Pixel coordinate grounding data:
<<<<
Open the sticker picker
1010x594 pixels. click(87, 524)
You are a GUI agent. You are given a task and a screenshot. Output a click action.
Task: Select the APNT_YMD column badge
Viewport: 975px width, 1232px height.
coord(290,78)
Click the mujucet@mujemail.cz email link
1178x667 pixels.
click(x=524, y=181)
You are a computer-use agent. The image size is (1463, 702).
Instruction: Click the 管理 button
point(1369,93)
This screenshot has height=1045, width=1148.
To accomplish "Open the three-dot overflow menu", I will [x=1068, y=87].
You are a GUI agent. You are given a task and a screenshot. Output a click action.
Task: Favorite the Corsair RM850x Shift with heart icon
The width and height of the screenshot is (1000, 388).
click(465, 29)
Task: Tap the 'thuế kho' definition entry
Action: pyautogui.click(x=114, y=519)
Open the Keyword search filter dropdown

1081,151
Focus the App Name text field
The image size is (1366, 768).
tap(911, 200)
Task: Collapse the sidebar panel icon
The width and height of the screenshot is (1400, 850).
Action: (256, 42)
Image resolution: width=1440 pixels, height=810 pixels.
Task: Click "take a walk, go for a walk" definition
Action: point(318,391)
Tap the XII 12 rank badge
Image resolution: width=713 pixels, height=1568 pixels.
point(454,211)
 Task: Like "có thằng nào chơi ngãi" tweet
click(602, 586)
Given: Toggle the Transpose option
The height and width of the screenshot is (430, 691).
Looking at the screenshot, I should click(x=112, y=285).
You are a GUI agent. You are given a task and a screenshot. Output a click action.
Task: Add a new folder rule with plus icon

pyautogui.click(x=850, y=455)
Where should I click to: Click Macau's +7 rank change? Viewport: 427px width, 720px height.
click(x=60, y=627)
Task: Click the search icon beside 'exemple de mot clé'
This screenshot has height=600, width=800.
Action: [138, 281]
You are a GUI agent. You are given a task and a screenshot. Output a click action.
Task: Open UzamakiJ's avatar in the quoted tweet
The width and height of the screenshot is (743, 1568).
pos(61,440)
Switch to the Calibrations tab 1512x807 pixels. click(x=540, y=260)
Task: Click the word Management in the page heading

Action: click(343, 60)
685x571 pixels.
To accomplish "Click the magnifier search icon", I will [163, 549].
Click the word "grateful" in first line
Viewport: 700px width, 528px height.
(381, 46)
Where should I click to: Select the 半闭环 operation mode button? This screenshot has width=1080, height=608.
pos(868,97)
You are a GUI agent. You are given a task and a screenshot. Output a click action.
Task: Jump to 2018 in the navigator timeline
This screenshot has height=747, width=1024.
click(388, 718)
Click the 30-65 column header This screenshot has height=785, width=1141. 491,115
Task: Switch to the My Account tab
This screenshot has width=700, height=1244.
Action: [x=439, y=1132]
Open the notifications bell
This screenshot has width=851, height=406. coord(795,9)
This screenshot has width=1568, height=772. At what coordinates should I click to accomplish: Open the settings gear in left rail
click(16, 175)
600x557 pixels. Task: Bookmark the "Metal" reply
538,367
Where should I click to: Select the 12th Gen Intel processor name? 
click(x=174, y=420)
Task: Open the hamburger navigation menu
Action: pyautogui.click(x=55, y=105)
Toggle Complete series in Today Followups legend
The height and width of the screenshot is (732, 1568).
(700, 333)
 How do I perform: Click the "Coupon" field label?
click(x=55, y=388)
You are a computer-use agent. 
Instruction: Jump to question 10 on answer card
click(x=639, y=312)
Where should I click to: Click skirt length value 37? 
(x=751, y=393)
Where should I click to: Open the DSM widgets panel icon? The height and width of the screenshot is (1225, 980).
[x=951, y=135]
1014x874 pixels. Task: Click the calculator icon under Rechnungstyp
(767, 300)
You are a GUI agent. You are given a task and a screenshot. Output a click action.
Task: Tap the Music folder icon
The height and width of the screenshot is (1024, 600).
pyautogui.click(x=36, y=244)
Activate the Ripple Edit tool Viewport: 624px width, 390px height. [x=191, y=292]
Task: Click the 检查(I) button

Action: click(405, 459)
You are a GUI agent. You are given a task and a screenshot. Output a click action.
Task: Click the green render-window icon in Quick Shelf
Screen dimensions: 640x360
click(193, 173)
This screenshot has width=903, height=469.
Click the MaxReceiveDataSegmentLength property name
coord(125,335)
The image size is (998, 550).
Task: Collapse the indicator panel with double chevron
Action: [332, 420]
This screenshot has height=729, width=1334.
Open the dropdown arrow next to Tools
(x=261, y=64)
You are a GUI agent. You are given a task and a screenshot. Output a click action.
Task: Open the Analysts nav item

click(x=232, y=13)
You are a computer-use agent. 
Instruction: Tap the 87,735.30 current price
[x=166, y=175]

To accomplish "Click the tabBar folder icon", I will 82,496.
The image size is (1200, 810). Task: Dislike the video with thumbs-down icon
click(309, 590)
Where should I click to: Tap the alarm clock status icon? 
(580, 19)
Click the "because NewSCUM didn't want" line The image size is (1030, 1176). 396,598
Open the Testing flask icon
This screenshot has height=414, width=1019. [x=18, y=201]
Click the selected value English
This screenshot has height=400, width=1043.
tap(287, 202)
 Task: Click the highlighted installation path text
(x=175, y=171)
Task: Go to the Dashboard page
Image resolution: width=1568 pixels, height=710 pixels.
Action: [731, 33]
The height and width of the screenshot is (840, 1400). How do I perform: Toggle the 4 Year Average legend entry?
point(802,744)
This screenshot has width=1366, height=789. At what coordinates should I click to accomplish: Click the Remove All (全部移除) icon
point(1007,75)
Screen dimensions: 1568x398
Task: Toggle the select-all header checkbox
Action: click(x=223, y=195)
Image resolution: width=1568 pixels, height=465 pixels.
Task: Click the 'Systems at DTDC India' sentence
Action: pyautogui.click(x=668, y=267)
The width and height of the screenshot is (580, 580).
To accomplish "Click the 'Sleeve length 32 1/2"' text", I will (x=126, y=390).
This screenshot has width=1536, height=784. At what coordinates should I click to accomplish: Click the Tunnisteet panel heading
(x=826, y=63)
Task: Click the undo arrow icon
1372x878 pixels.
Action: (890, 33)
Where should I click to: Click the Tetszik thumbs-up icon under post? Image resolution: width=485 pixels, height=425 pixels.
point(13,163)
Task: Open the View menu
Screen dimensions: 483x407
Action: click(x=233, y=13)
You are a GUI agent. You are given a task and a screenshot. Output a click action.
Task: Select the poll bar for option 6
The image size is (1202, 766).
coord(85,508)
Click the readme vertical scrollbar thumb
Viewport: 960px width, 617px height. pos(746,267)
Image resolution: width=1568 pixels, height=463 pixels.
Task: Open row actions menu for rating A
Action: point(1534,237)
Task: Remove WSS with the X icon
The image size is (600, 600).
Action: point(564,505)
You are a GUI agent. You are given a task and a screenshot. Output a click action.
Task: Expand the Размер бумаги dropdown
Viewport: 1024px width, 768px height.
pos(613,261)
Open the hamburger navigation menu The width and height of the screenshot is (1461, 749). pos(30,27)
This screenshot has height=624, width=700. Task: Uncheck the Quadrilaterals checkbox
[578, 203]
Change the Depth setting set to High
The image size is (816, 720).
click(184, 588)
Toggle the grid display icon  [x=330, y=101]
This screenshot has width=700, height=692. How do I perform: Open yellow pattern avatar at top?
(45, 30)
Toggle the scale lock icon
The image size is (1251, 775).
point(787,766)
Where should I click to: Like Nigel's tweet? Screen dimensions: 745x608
>>>>
ASSIGNED TASK -
Where a line of the records contains the word "option", copy that line.

EXERCISE ANSWER -
Given: Toggle the Transpose option
Task: Select the poll bar for option 6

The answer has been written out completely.